The Labadie–van Schurmann view was first an aggressive scepticism against any rational foundations for belief. (As far back as 1640, Schurmann led the attack against Cartesianism at the University of Utrecht.63 She is supposed to have become furious about Descartes when he came into her house and found her reading Genesis in Hebrew. He looked at the text and said he once tried to make sense of that but could not. And so he turned to physics instead!)64 As another Quietist, Pierre Poiret, put it, reason must be placed on the dunghill, destroyed, so that God’s actions can take over one’s soul.65 Poiret developed a violent scepticism, a way of negation of all of one’s beliefs, to open oneself totally to God. And in so doing, Poiret, unlike Schurmann, ended up a Cartesian by faith, instead of by reason, because that was what God revealed to him.66

Some of these Quietists, in turning against all reason or belief, found they also turned against Scripture as a necessary aid to salvation, against any religious laws or ceremonies. They denied the need for any Sabbath observances and insisted that from the human point of view, all days are equal. They rejected all existing Christian churches as degenerate and irrelevant to the spiritual life, although they saw themselves as ardent, pious Christians.67 Instead, they set up a communist community, where everyone’s life was dominated by the immediate action of the Holy Spirit upon them. Two Labadist colonies were set up in the New World, perhaps the first utopian communist communities in America.68

The quietism of Molinos and of Labadie, van Schurmann, and Poiret led beyond and maybe outside Christianity. By denying all human bases for finding religious truth, by denying all human rational activities, they turned themselves over solely to divine influence. They saw churches, observances, scriptures, as unnecessary human ways of trying to bridge the gulf between the human and the divine—unnecessary and even dangerous, since corrupt human beings could misdirect and misuse the situation. As a Spanish study of Molinos suggests, the logic of quietist mysticism eliminates any source of knowledge except direct revelation from God.69 This can then make Jesus and Mary unnecessary as intermediaries. When one reaches this point, then one is beyond Christianity and outside it, just pursuing the unrestricted mystical path to opening oneself to God.

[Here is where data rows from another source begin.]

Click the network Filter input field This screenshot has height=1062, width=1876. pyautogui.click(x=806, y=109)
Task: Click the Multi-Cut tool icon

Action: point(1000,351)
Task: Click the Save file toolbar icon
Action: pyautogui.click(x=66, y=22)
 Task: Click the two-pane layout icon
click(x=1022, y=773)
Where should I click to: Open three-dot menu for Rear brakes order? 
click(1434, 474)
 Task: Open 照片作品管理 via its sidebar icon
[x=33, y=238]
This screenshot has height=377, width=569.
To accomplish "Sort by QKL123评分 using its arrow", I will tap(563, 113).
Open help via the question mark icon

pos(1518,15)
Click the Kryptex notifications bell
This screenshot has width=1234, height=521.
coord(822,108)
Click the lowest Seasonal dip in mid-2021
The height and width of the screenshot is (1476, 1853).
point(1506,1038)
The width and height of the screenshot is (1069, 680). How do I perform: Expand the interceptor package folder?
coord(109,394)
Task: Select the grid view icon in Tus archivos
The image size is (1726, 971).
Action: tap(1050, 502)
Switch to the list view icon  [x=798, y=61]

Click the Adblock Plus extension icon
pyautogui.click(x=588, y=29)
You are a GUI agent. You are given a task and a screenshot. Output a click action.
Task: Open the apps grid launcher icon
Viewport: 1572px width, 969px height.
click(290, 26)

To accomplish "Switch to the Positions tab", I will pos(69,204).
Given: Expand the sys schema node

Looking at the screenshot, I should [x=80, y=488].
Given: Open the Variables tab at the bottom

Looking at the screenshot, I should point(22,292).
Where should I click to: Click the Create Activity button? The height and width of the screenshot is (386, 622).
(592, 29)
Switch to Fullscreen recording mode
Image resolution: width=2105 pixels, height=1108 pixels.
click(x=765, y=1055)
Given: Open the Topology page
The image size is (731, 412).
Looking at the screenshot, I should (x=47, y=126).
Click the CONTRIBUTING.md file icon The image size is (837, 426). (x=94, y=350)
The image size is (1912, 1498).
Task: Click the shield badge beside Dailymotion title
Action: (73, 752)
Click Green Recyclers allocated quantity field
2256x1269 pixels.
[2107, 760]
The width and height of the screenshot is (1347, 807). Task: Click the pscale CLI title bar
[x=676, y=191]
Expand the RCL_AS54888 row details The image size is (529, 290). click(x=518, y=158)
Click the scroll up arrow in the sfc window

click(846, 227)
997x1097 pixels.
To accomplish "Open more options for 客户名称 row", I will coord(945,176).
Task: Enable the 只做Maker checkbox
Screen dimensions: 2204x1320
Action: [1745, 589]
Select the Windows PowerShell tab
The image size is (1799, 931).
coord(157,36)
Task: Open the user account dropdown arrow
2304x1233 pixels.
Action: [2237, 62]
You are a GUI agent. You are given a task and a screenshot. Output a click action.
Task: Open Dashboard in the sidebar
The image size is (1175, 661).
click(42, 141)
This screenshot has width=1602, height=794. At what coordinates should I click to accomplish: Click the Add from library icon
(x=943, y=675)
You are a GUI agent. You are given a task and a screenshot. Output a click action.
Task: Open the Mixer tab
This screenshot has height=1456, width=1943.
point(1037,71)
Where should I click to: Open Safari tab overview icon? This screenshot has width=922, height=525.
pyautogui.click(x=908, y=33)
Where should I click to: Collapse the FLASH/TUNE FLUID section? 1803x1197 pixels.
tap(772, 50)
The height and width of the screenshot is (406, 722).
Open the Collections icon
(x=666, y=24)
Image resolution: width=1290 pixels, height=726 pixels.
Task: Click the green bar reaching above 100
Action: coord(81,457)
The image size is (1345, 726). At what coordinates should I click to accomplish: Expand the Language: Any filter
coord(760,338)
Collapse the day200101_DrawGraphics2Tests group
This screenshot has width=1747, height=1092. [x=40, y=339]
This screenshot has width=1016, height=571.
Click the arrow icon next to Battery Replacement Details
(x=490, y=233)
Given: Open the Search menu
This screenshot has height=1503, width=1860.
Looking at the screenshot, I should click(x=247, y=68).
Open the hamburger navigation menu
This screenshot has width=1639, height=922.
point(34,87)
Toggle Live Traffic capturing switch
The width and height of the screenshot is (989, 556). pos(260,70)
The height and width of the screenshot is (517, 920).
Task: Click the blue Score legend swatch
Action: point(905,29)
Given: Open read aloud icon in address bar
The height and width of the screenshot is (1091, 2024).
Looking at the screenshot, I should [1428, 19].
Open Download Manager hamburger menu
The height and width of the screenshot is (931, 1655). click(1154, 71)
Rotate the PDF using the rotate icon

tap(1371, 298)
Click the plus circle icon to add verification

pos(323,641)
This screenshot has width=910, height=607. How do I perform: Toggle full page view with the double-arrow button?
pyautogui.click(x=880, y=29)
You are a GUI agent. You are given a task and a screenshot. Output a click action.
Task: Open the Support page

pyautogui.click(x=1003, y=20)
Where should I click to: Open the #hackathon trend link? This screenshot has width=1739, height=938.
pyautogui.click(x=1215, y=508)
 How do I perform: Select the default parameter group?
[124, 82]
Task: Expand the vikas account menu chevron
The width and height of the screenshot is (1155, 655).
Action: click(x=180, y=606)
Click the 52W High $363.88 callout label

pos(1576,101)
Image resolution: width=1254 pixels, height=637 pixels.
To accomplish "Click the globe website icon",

Quietism was not a way of Christianizing scepticism. Rather, instead it was a use of scepticism to break out of rational and moral confines imposed by religious groups. Quietism, to some extent, looks like the ataraxia that the ancient sceptics sought to achieve. However, for the Quietists, this state of what Sextus had called “quietude” leads to a new spiritual dimension, when God directs the thoughts and activities of those who have found sceptical happiness. The sixteenth- and seventeenth-century mystics were living in a world of religious fervor, so they could drop or eliminate the human guidelines provided by rationality and morality and still have complete assurance of divine guidance. This was both liberating and fulfilling within the mystical religious context. The opponents, from the Spanish Inquisitors onward, saw this as fraught with danger and as a way of casting sceptical doubts on all accepted religious practices and teachings. But this, from the Quietist point of view, did not lead to sceptical despair but rather to complete assurance, no longer affected by any sceptical doubts.